§ **EXERCISE INSTRUCTIONS**
Reproduce the records verbatim, starting at the line that contains "Screen dimensions: 1337x896" and ending at the line that contains "click(687, 626)", with both of those lines included.

(Entries for locating text and elements)

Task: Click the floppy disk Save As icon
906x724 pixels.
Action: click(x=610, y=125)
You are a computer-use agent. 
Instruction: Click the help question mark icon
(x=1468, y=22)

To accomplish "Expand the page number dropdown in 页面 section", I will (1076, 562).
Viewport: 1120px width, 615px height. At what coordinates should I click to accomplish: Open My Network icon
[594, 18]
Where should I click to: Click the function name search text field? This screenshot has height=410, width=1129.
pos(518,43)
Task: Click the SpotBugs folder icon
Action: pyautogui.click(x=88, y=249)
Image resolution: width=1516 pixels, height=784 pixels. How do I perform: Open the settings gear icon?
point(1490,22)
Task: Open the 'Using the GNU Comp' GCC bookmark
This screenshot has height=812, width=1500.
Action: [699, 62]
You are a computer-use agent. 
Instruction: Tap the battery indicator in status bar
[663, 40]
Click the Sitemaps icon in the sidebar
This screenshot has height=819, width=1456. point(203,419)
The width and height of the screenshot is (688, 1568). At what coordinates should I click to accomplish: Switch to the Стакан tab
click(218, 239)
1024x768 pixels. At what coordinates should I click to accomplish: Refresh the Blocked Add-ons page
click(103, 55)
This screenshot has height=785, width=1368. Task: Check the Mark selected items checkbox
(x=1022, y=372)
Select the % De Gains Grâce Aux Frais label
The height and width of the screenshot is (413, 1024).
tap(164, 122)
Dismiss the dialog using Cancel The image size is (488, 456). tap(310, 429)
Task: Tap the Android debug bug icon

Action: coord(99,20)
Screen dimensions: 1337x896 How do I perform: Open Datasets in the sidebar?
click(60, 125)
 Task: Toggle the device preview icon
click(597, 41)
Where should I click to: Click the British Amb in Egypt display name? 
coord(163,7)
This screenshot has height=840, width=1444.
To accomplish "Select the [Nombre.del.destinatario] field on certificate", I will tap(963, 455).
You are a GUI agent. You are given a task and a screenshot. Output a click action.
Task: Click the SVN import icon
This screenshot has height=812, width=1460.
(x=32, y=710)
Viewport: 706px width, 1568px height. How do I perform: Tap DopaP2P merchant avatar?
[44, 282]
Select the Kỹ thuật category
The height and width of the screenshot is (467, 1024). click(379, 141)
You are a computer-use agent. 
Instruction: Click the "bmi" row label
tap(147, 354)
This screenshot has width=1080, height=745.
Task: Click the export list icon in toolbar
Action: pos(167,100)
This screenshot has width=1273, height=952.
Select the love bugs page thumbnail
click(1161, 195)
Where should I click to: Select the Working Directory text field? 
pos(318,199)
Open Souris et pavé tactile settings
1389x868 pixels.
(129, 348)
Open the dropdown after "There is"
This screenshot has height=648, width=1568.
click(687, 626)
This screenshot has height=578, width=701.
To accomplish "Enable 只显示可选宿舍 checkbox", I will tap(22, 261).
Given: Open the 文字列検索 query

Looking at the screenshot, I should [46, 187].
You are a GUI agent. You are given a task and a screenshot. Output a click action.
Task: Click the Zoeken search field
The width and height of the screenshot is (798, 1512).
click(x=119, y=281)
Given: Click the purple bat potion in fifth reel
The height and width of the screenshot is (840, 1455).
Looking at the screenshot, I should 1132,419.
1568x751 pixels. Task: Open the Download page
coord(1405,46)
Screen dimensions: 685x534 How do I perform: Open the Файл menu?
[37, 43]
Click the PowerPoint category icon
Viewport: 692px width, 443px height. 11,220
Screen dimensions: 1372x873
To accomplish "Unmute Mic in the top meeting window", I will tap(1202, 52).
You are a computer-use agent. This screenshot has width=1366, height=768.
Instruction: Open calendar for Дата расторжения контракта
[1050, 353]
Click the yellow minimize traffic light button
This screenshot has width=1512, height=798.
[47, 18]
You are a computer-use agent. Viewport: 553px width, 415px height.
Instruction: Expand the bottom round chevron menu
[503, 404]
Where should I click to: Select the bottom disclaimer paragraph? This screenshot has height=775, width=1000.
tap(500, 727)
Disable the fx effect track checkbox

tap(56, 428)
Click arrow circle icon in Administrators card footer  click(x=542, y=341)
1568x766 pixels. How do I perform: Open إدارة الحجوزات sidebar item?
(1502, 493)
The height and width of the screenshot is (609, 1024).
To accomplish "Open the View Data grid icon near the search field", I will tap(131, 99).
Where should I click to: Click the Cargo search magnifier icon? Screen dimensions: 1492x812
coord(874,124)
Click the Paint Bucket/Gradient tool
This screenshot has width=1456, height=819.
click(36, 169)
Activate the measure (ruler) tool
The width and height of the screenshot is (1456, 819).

§ **WRITTEN REPLY**
Screen dimensions: 1337x896 How do I perform: Open Datasets in the sidebar?
click(60, 125)
 Task: Toggle the device preview icon
click(597, 41)
Where should I click to: Click the British Amb in Egypt display name? 
coord(163,7)
This screenshot has height=840, width=1444.
To accomplish "Select the [Nombre.del.destinatario] field on certificate", I will tap(963, 455).
You are a GUI agent. You are given a task and a screenshot. Output a click action.
Task: Click the SVN import icon
This screenshot has height=812, width=1460.
(x=32, y=710)
Viewport: 706px width, 1568px height. How do I perform: Tap DopaP2P merchant avatar?
[44, 282]
Select the Kỹ thuật category
The height and width of the screenshot is (467, 1024). click(379, 141)
You are a computer-use agent. 
Instruction: Click the "bmi" row label
tap(147, 354)
This screenshot has width=1080, height=745.
Task: Click the export list icon in toolbar
Action: pos(167,100)
This screenshot has width=1273, height=952.
Select the love bugs page thumbnail
click(1161, 195)
Where should I click to: Select the Working Directory text field? 
pos(318,199)
Open Souris et pavé tactile settings
1389x868 pixels.
(129, 348)
Open the dropdown after "There is"
This screenshot has height=648, width=1568.
click(687, 626)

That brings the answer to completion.